Re: [PATCH v2] mm/vmscan: fix high cpu usage of kswapd if there are no reclaimable pages

From: Michal Hocko
Date: Mon Feb 27 2017 - 14:54:39 EST


On Mon 27-02-17 12:06:34, Johannes Weiner wrote:
> On Mon, Feb 27, 2017 at 09:50:24AM +0100, Michal Hocko wrote:
> > On Fri 24-02-17 11:51:05, Johannes Weiner wrote:
> > [...]
> > > >From 29fefdca148e28830e0934d4e6cceb95ed2ee36e Mon Sep 17 00:00:00 2001
> > > From: Johannes Weiner <hannes@xxxxxxxxxxx>
> > > Date: Fri, 24 Feb 2017 10:56:32 -0500
> > > Subject: [PATCH] mm: vmscan: disable kswapd on unreclaimable nodes
> > >
> > > Jia He reports a problem with kswapd spinning at 100% CPU when
> > > requesting more hugepages than memory available in the system:
> > >
> > > $ echo 4000 >/proc/sys/vm/nr_hugepages
> > >
> > > top - 13:42:59 up 3:37, 1 user, load average: 1.09, 1.03, 1.01
> > > Tasks: 1 total, 1 running, 0 sleeping, 0 stopped, 0 zombie
> > > %Cpu(s): 0.0 us, 12.5 sy, 0.0 ni, 85.5 id, 2.0 wa, 0.0 hi, 0.0 si, 0.0 st
> > > KiB Mem: 31371520 total, 30915136 used, 456384 free, 320 buffers
> > > KiB Swap: 6284224 total, 115712 used, 6168512 free. 48192 cached Mem
> > >
> > > PID USER PR NI VIRT RES SHR S %CPU %MEM TIME+ COMMAND
> > > 76 root 20 0 0 0 0 R 100.0 0.000 217:17.29 kswapd3
> > >
> > > At that time, there are no reclaimable pages left in the node, but as
> > > kswapd fails to restore the high watermarks it refuses to go to sleep.
> > >
> > > Kswapd needs to back away from nodes that fail to balance.
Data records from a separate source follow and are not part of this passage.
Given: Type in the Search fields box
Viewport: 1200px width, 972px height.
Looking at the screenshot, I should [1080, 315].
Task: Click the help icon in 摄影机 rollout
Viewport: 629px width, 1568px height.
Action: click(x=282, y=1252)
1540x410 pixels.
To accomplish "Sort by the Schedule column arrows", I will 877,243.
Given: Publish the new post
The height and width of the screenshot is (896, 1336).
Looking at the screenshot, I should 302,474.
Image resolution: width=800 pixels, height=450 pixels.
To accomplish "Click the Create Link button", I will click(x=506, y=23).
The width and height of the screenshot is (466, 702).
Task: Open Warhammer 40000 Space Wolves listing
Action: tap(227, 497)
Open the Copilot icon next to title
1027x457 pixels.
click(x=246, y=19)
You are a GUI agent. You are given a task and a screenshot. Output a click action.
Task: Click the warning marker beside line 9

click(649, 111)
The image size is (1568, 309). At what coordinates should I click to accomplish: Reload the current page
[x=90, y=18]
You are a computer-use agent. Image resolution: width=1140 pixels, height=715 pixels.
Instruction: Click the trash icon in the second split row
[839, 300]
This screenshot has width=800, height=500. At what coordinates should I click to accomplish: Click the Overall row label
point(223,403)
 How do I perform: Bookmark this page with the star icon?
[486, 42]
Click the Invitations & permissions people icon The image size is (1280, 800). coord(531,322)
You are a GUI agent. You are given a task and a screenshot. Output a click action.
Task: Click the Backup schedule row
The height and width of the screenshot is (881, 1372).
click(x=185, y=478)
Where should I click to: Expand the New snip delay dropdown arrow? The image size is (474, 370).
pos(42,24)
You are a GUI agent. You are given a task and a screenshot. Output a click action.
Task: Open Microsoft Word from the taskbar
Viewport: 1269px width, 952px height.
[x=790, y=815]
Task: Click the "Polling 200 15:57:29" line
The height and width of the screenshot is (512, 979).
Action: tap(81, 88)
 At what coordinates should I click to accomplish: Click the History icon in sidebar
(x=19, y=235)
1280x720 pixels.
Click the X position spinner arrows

Up until
> > > 1d82de618ddd ("mm, vmscan: make kswapd reclaim in terms of nodes")
> > > kswapd had such a mechanism. It considered zones whose theoretically
> > > reclaimable pages it had reclaimed six times over as unreclaimable and
> > > backed away from them. This guard was erroneously removed as the patch
> > > changed the definition of a balanced node.
> > >
> > > However, simply restoring this code wouldn't help in the case reported
> > > here: there *are* no reclaimable pages that could be scanned until the
> > > threshold is met. Kswapd would stay awake anyway.
> > >
> > > Introduce a new and much simpler way of backing off. If kswapd runs
> > > through MAX_RECLAIM_RETRIES (16) cycles without reclaiming a single
> > > page, make it back off from the node. This is the same number of shots
> > > direct reclaim takes before declaring OOM. Kswapd will go to sleep on
> > > that node until a direct reclaimer manages to reclaim some pages, thus
> > > proving the node reclaimable again.
> >
> > Yes this looks, nice&simple. I would just be worried about [1] a bit.
> > Maybe that is worth a separate patch though.
> >
> > [1] http://lkml.kernel.org/r/20170223111609.hlncnvokhq3quxwz@xxxxxxxxxxxxxx
>
> I think I'd prefer the simplicity of keeping this contained inside
> vmscan.c, as an interaction between direct reclaimers and kswapd, as
> well as leaving the wakeup tied to actually seeing reclaimable pages
> rather than merely producing free pages (e.g. should we also add a
> kick to a large munmap() for example?).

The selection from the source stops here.